— Или учителем фехтования…
— Это все мсье Дюма-отец! Уж не знаю благодарить его или ругать за такую рекламу моих соотечественников!
— Благодарите, благодарите! По крайней мере видеть в каждом французе д'Артаньяна, а не Наполеона для русского человека куда приятнее, поверьте мне.
— Возможно. Тем более что судьбу героев Дюма я норовлю повторить.
— Продолжайте, это чрезвычайно интересно.
— Да. Так вот. В поезде я познакомился с двумя местными жителями. Во-первых, это граф Будрыс, жуткая фамилия. Думаю, он из поляков или литвинов…
— Бардзо поганый чловек. То ведзмин! — пробормотал под нос убирающий со стола хозяин гостиницы и вдруг испугавшись, хлопнул себя по губам. — Ой, проше пана, что скажешь…
Не разобрав ни слова из услышанного, француз удивленно приподнял брови.
— Не обращайте внимания. Добрый хозяин ругает скверную осеннюю погоду, — усмехнулся в усы Пашутин. — Я немного знаю Будрыса. Он действительно литвин. Большой оригинал и незнакомому со своими чудачествами может показаться странноватым. Кстати, он князь, а не граф. Но большого значения это не имеет.
— Оригинал?! Да он просто зверь! Дикарь! Медведь! Но его спутница…
— Панна Агнешка?
— Да, именно так. Она очаровательна!
— О, вижу, вы истинный сын великой Франции.
Водемон пропустил иронию мимо ушей, продолжая говорить с пылом, выдающим его с головой.
— Вы знакомы и с мадемуазелью?
— Я был представлен ей в прошлом году в Варшаве. Они с князем посещают литературный салон…
— Не может быть? Этот зверь и литература?
— Я же говорил вам, внешность обманчива.
— И все равно. Пусть он трижды ценитель искусств и меценат, это не дает ему права так поступать с людьми.
— Бог мой! Что же такого дурного он сделал вам, Шарль?
— Они уехали, не попрощавшись, не сказав ни слова. Бежали от меня прямо с Варшавского вокзала!
— Я не задену вас, если предположу, что ваш повышенный интерес к панне Агнешке мог быть тому виной?
Прямая постановка вопроса на долю секунды смутила француза, но он тут же тряхнул головой:
— Что с того? Ведь она не жена ему!
— Конечно же, нет! Но князь является ее опекуном до совершеннолетия и очень щепетильно относится к своим, так сказать, обязанностям.
— Пусть так, но можно было хотя бы объясниться?
Не дождавшись ответа, Водемон продолжал.
— Оставив заботу об образцах продукции на компаньона, я кинулся в погоню. Выяснить, куда они поехали, не составило труда, гораздо труднее было…
— Купить коня?
— Истинно так. Но и с этой задачей я справился.
— И находитесь сейчас в десятке верст от родового замка Будрысов.
— ?..
— Я еду туда же. Был по делам службы в Люблине и решил заскочить по случаю. Презентовать князю любопытный сборник стихов. В последнее время он ни с того ни с сего начал интересоваться символистами.
— Вот как?
— Я отношу это ко все тем же его чудачествам. Если вы не против, я бы хотел предложить отправиться туда вместе. После того, как ваша лошадь отдохнет.
— Плевать на лошадь! — с горячностью воскликнул француз. — Я готов скакать ехать прямо сейчас!
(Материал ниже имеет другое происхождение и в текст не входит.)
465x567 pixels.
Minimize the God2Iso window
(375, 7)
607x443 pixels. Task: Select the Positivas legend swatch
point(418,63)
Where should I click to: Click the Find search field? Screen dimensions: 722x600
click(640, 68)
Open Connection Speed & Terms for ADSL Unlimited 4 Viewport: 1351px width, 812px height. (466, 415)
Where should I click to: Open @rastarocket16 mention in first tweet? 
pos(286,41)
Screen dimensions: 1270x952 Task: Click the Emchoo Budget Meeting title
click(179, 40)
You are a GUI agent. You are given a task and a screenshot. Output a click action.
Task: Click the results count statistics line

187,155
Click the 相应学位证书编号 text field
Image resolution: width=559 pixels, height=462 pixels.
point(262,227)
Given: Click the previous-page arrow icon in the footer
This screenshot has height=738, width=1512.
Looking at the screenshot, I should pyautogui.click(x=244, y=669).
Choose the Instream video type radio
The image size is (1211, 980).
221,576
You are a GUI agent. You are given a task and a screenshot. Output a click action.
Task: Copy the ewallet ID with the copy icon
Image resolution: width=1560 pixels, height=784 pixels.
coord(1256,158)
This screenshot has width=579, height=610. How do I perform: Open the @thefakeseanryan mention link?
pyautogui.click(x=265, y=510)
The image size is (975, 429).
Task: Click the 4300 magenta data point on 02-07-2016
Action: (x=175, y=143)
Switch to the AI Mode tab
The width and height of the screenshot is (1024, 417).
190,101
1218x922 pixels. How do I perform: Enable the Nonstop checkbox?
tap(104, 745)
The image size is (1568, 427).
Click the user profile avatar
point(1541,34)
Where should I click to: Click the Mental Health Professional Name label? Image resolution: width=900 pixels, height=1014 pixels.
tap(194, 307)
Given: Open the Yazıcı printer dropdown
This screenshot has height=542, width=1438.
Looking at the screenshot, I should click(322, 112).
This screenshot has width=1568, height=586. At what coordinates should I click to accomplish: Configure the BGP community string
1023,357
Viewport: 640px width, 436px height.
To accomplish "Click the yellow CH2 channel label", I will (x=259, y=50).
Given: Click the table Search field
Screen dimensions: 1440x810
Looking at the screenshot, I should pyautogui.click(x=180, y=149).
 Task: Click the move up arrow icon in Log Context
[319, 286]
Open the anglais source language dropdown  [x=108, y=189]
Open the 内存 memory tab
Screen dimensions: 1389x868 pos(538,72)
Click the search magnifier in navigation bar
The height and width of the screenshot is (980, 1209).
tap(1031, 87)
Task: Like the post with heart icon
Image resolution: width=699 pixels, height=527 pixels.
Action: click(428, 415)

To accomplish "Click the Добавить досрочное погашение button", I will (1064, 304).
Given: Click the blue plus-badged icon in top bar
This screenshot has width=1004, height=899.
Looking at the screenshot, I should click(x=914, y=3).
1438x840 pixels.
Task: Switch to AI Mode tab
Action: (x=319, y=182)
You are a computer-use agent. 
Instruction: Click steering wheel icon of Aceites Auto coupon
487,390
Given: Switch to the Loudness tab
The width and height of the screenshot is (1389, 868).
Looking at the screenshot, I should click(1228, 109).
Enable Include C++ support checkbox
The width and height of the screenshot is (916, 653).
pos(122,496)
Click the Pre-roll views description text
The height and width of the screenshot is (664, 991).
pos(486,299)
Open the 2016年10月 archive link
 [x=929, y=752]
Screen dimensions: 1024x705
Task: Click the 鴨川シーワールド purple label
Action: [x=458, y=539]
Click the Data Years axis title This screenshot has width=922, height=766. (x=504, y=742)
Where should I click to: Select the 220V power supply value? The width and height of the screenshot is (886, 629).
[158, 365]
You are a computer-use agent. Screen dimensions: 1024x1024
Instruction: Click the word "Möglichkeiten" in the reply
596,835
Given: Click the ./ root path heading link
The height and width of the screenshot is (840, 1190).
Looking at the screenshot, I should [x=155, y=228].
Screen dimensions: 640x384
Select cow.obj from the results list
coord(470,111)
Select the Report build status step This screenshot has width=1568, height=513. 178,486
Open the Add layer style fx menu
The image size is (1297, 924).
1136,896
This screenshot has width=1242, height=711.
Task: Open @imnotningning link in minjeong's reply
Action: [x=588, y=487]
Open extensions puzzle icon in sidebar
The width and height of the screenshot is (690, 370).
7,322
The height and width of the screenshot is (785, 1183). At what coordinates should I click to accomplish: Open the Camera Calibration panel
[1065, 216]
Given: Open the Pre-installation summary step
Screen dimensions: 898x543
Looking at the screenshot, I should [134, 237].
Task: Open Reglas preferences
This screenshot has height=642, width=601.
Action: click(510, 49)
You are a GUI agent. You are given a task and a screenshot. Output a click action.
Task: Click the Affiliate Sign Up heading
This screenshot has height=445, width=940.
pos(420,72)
— Э, нет… Животное-то в чем виновато? Знаете что? Хотите ехать на лошади моего денщика? Его мерин туговат на шенкель, но в целом очень даже ничего…
— Боже! Вы спасаете меня! Даже не знаю, чем смогу расплатиться с вами. Да и смогу ли?
Пашутин рассмеялся.
— Может, и сможете. Как знать?
Старинный замок вырос из лесу, подобно сказочному уснувшему сидя великану.
Черная угловатая громада, заслонившая неяркие ноябрьские звезды, заставляла с живостью вспоминать времена междоусобиц и кровавой резни. Перечеркнутые черным крестом плащи тевтонцев и яркие жупаны казачьей гулевой вольницы. Казалось, соскочи с коня, прижмись лбом к замшелым, ледяным на ощупь камням, и простоишь до утра, внимая легендам седых веков.
И все же в узких окнах-бойницах мерцали отблески огня. Довольно яркие. А из глубины донжона, куда их впустил вислоусый дородный мажордом в темно-синем кунтуше, доносились звуки органа.
Прибежавший с конюшни парень в каракулевой, сбитой на затылок, шапке улыбнулся Николаю Андреевичу, как старому знакомому. На Водемона глянул настороженно, но беспрекословно забрал поводья из рук гостей.